··· KUTIPAN TEKS ···

Feromon banyak terdapat pada berbagai spesies serangga, hewan vertebrata, juga di beberapa jenis jamur, cendawan, dan alga. Bentuk real dari feromon merupakan bau tertentu yang biasanya terdapat pada urin hewan vertebrata, air liur serangga, atau serbuk yang dihasilkan organisme macam jamur dan kawan-kawan.
Ramah lingkungan
Begitu diandalkannya feromon sebagai media komunikasi antar-organisme tertentu itu, membuat para ahli kimia (yang menyelidiki asal-usul senyawa kimianya) dan banyak ahli biologi (yang meneliti tiap organismenya) penasaran dan terkagum-kagum. Coba, siapa yang tidak kagum. Tanpa harus berbicara, memberi kode isyarat, menulis, serta membaca pesan, para organisme tersebut bisa berkomunikasi. Hanya lewat bebauan atau aroma yang dihasilkan feromon tersebut.

···

▸ **KUMPULAN TUGAS**:
**1.** Jawablah pertanyaan berikut berdasarkan teks tentang feromon.
(a) Pada organisme apa saja feromon banyak terdapat?
(b) Apa bentuk real dari feromon?
(c) Apa yang diselidiki oleh para ahli kimia?
**2.** Salin dengan persis bagian teks tentang feromon dari "Feromon banyak terdapat" sampai "jamur dan kawan-kawan.".

··· DATA ···

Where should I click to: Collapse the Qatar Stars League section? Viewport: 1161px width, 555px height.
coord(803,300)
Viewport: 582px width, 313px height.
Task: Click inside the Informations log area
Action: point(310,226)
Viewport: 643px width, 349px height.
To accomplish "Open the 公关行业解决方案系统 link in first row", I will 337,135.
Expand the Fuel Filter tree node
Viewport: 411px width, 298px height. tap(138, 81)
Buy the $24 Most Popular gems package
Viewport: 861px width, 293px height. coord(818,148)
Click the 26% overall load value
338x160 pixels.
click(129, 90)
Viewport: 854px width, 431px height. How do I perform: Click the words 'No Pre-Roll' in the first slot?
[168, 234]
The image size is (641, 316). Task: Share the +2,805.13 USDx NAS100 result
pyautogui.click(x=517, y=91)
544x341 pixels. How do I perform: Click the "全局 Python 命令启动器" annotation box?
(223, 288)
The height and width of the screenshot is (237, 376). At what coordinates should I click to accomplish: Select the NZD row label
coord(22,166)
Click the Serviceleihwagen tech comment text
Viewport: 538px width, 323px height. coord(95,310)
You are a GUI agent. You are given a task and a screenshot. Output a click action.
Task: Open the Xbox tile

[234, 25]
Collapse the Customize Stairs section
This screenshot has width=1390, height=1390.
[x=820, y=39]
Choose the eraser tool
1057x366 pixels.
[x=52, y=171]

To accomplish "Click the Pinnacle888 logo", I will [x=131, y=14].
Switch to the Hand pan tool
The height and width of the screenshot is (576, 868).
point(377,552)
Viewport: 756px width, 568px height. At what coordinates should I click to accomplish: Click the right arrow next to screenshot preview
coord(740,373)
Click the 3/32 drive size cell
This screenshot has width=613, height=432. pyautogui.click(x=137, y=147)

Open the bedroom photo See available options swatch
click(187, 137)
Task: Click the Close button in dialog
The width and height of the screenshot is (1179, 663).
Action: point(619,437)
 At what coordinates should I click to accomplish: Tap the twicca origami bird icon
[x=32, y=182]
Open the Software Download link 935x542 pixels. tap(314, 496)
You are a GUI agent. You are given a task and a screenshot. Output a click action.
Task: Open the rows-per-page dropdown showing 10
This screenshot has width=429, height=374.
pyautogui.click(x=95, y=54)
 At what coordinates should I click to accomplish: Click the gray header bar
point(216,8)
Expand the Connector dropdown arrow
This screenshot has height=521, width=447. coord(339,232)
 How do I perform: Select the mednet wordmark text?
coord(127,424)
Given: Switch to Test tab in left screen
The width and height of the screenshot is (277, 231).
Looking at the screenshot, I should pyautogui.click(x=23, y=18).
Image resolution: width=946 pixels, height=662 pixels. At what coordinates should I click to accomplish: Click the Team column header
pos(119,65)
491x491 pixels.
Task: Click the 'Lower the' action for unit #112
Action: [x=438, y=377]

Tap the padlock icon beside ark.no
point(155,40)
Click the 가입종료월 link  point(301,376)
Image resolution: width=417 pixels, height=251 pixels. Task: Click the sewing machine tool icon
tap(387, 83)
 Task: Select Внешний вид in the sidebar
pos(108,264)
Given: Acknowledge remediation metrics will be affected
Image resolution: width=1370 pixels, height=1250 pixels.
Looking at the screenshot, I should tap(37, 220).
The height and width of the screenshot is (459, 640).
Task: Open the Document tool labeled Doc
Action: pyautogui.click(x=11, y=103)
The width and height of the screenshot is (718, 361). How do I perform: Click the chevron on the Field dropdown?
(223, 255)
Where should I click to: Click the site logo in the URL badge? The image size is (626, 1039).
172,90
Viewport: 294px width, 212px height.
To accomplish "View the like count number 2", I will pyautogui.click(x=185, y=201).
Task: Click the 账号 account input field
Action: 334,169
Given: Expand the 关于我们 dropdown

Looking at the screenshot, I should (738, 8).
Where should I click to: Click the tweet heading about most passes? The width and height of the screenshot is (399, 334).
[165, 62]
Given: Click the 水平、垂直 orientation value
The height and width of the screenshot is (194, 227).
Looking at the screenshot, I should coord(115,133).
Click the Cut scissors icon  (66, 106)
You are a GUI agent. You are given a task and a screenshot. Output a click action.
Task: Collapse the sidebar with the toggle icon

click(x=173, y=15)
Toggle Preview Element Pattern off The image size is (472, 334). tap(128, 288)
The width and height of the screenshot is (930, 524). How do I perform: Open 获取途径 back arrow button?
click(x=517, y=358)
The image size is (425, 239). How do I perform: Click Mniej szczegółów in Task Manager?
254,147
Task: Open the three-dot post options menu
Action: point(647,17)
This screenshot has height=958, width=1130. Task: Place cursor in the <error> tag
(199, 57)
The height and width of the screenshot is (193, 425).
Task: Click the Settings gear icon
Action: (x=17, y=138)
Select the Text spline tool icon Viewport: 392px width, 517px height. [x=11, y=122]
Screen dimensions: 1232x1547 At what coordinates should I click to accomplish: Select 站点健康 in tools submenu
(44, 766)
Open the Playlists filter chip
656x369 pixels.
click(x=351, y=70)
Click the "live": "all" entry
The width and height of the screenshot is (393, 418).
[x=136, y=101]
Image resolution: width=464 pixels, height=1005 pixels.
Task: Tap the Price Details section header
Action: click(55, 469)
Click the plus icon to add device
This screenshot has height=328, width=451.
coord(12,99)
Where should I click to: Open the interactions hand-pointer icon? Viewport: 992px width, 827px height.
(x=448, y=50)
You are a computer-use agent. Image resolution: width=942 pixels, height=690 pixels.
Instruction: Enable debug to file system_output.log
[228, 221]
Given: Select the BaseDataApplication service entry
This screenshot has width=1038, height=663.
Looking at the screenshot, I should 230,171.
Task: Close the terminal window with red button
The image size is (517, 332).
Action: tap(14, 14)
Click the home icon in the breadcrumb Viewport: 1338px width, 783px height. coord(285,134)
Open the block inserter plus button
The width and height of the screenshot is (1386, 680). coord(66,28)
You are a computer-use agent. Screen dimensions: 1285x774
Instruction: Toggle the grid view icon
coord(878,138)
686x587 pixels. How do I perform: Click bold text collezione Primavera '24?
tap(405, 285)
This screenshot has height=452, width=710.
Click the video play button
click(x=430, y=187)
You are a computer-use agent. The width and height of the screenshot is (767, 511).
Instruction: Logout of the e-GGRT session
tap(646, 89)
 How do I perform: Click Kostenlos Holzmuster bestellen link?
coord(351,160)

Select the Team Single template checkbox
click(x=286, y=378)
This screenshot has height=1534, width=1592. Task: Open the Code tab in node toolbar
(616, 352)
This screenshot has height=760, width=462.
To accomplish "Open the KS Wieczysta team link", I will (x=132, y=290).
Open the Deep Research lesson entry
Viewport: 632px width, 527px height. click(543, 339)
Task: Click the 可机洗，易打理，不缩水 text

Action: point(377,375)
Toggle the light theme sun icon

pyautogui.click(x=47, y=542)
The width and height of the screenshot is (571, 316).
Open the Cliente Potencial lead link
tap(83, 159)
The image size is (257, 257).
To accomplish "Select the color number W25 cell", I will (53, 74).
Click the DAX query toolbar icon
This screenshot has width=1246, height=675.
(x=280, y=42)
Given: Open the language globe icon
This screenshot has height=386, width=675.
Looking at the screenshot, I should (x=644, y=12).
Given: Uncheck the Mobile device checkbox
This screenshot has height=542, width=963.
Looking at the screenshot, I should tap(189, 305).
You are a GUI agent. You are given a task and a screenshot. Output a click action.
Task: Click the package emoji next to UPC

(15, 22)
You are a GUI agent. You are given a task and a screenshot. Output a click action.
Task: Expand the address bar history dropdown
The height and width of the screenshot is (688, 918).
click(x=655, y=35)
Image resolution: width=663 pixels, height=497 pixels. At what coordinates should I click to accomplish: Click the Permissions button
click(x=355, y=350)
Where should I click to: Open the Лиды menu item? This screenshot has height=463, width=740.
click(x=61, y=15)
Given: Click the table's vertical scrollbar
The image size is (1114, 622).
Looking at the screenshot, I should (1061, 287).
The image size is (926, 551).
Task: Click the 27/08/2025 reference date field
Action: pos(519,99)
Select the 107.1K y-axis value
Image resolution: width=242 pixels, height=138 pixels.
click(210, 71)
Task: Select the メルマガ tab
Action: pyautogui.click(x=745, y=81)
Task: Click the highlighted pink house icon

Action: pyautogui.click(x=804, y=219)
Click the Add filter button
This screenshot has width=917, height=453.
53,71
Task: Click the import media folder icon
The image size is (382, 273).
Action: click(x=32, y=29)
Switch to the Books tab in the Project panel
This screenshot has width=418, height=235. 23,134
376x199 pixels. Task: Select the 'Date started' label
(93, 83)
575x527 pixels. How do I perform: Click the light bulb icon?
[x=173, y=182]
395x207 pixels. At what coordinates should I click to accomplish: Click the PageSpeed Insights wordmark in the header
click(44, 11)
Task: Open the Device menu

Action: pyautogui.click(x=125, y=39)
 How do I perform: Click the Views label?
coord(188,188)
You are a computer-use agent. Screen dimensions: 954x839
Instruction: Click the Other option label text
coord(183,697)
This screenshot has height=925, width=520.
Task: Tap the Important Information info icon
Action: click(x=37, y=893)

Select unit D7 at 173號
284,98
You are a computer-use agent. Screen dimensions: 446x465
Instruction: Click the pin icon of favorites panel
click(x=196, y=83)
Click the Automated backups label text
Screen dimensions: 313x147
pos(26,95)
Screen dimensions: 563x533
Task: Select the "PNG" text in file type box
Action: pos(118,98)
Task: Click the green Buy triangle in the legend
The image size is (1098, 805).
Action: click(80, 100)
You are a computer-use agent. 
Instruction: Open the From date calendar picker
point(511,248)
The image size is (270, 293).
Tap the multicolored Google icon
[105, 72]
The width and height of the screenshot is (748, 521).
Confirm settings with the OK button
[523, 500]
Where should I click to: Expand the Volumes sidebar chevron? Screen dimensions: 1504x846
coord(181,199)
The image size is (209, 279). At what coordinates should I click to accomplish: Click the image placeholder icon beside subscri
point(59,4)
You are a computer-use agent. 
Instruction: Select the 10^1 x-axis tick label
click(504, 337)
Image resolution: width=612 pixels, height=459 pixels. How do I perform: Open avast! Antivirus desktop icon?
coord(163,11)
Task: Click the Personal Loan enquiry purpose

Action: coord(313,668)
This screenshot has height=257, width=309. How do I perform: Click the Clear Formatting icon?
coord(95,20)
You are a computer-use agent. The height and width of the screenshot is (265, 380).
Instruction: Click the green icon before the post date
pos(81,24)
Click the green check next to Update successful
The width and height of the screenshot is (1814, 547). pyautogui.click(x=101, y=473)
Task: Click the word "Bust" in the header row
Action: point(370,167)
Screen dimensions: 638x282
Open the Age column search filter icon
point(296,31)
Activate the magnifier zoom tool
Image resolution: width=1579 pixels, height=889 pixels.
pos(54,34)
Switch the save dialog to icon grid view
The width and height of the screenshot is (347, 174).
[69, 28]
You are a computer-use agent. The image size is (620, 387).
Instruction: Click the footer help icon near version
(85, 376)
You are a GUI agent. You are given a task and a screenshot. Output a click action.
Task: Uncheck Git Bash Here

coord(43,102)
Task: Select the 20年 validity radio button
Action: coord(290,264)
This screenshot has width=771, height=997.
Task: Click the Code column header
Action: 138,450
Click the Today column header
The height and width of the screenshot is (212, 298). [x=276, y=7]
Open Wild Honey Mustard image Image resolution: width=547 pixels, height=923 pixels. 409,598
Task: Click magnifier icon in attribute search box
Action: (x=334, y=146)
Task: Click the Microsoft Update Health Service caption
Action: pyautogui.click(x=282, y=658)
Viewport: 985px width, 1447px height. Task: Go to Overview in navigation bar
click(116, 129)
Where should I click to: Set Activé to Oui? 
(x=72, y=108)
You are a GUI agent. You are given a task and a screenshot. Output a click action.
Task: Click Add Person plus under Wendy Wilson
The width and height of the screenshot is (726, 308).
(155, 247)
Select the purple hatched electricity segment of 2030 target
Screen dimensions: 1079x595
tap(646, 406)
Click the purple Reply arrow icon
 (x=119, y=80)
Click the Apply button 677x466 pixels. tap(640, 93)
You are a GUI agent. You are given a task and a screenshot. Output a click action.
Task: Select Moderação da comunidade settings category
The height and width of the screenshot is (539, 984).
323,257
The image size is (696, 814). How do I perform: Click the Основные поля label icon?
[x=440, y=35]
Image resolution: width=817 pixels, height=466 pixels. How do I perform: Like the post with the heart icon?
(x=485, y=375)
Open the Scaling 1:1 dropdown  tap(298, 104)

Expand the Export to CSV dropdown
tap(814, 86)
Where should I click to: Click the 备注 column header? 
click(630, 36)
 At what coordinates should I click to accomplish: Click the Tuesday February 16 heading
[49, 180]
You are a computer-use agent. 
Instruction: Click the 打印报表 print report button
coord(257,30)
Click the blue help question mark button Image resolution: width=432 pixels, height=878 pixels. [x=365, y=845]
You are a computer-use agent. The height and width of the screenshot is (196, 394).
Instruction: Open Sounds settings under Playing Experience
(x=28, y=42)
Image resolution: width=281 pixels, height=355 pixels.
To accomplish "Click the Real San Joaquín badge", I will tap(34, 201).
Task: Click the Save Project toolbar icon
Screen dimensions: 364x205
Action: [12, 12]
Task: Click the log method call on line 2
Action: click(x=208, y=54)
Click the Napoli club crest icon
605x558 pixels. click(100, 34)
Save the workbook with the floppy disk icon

···

▸ **JAWABAN TUGAS**:
**1.**
(a) Feromon banyak terdapat pada berbagai spesies serangga, hewan vertebrata, dan beberapa jenis jamur, cendawan, serta alga.
(b) Bentuk real feromon adalah bau tertentu. Bau itu biasanya terdapat pada urin hewan vertebrata, air liur serangga, atau serbuk yang dihasilkan organisme macam jamur dan kawan-kawan.
(c) Para ahli kimia menyelidiki asal-usul senyawa kimia feromon.

**2.**
Feromon banyak terdapat pada berbagai spesies serangga, hewan vertebrata, juga di beberapa jenis jamur, cendawan, dan alga. Bentuk real dari feromon merupakan bau tertentu yang biasanya terdapat pada urin hewan vertebrata, air liur serangga, atau serbuk yang dihasilkan organisme macam jamur dan kawan-kawan.